There may be times when you need a form of financial support that is quick, easy, and flexible. This may be to cover the cost of an emergency expense, pay for a big life event, or may be used to cover the cost of a dream holiday.
Whatever the reason, and wherever you are in the world, near-immediate funds from a personal loan may be the answer.
If you’re looking at personal loans in Houston, TX, or simply want to understand more about when a personal loan may be the best option, this article will help you out.
What Is A Personal Loan?
This is a type of loan or installment credit that provides a short-to-moderate term repayment and flexible use for borrowed money. It’s also a form of quick funding for those moments when you require an immediate cash boost.
Unlike credit cards, personal loans deliver a one-time payment to borrowers. This is then paid back over a set period via regular monthly payments. The repayment term will be agreed upon by the lender and borrower before the money is transferred.
How Does It Work?
Some loans are intended for a specific purpose. For instance, an automobile loan is intended to cover the cost of a car, you can purchase a home with a mortgage, and you can use student loans to cover the cost of college.
With a mortgage or auto loan, your home and car (respectively) will be used as collateral to ensure that the loan is repaid according to the agreed terms.

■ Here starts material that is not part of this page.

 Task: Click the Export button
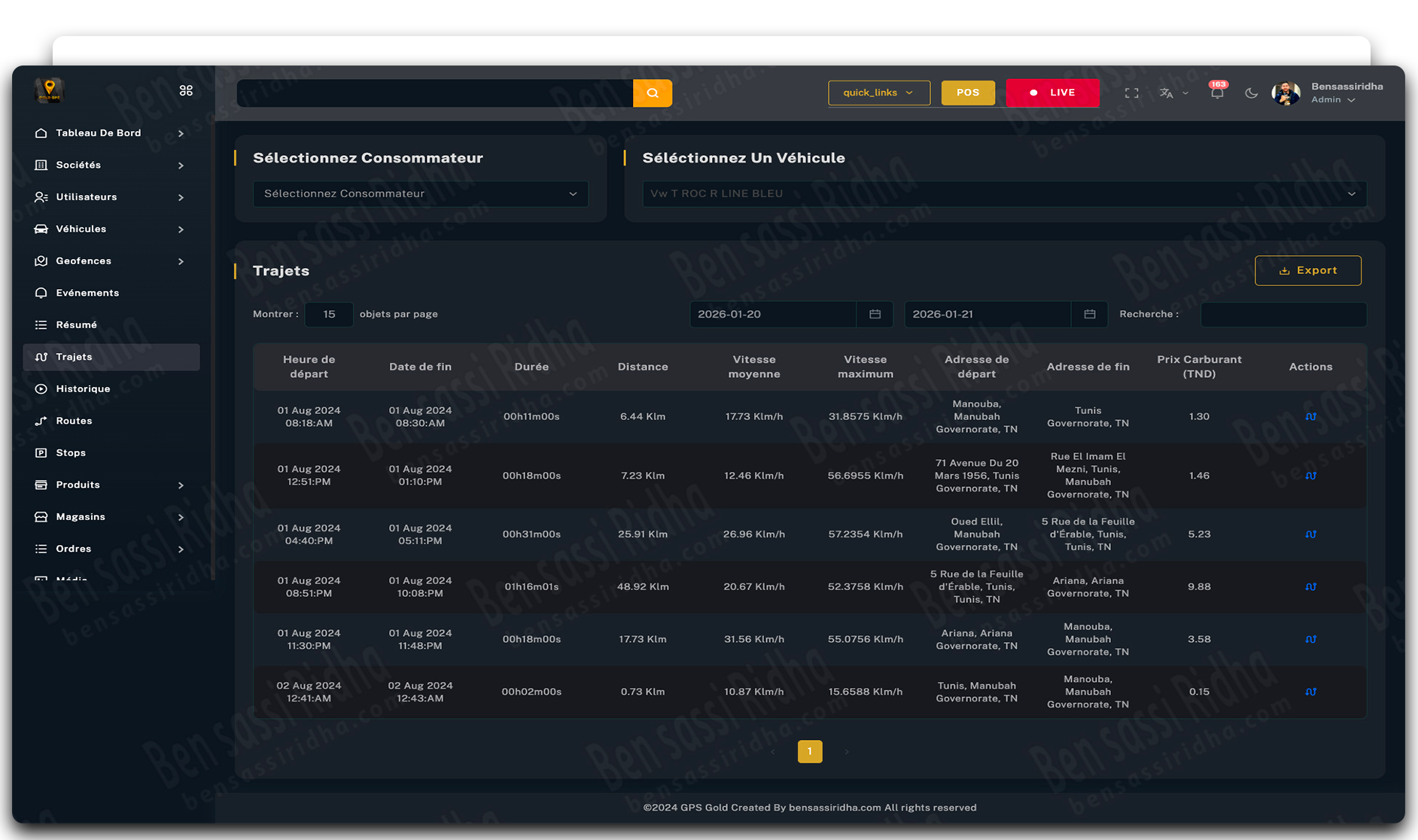(1307, 271)
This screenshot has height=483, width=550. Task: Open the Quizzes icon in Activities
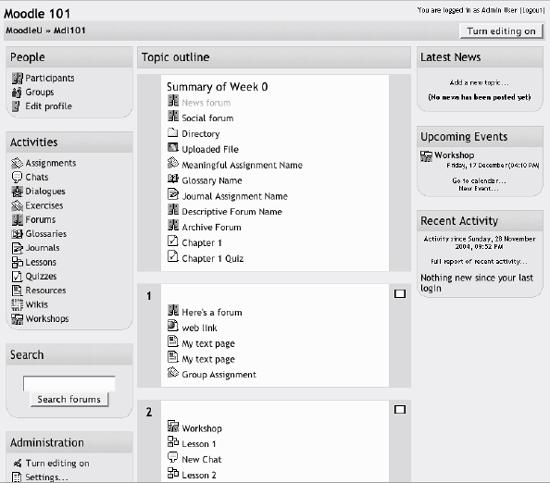click(x=17, y=276)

A personal loan, however, will offer no collateral at all and is often viewed as a good loan for individuals who have bad credit.
It’s unsecured by any type of property which can be seized if you end up defaulting on the loan. Because of this, the lender is taking a much bigger risk by offering the borrower a loan, and will frequently charge higher interest rates than other loan types.
Remember: your total interest rate on a personal loan will be dependent on your credit score and your debt-to-income ratio, among other things.
How Do You Know If A Personal Loan Is Right For You?
If you require a quick cash stream to pay for important or necessary expenses, personal loans may be the best option. They offer lower interest rates than credit cards and can be rewarding, especially if you have a decent credit score.
Remember, taking on a personal loan does not mean you get free money. It is still a type of debt, and you must be ready to take on this responsibility before you sign on the dotted line.
If you do not have any room in your monthly budget to cover costs plus interest, you may want to reconsider the way and amount of money that you borrow.
When Do You Need A Personal Loan?
Personal loans can be used for just about any purpose. Some lenders may inquire about what it is that you plan to do with the money that you want to borrow, whereas others will simply want to ensure that you can afford to repay it.
They’re not inexpensive by any means yet they can be an extremely viable option in multiple situations. Here are four instances when you may need a personal loan.
1. Emergency Expenses
If your home requires a new roof due to leakage, or if you need to buy a new washer and dryer, it’s possible to cover these costs using a credit card. However, these types of big repairs can lead to horrible balances that rack up huge interest charges and may even negatively impact your credit score.
The same idea applies to emergency medical expenses. If you have an illness or injury that totals a pretty large sum, it may not be worth putting on your credit card at all as the interest amount will outweigh the cost of your bills.
This is when using a personal loan will help. If you’re accepted for a personal loan, you have easy access to the cash you need. This will help you to manage your expenses to take some pressure off the situation and help you breathe a little easier.
2. Personal Events
If you need to cover the cost of a funeral, wedding, or anniversary bash that turns out to be pretty expensive, personal loans are a great backup option. They give a ready stream of cash to cover the individual vendors and general costs.
Personal loans also mean that you don’t need to deplete your savings to cover the cost of such a big personal event. In the case of a wedding, for example, you have the funds to make your day exactly how you always imagined it to be.
3. Debt Consolidation
This is a common reason for taking out a personal loan. It involves combining multiple outstanding debts into a single monthly payment to one lender which makes the process of paying off your debt much less stressful.
Personal loans offer lower interest rates which means you can easily reduce the amount of interest you must pay, and the time it takes to officially pay off the debt.
4. Home Remodeling
If you’re a homeowner looking to do some work inside your home or need to fix an emergency repair (such as enlisting a professional to fix electrical wiring), a personal loan may be a good fit.
Financing options for these situations often come down to choosing between a home equity line of credit (HELOC), a home equity loan, or a personal loan. Many people opt for the latter as personal loans are unsecured, meaning they do not require the use of the home as any form of collateral.
Summary
Simply put, you may need a personal loan to cover all sorts of costs including emergency medical bills, home remodeling or repair costs, or even a wedding. Whatever you need these funds for, you must remember that your debt needs to be repaid.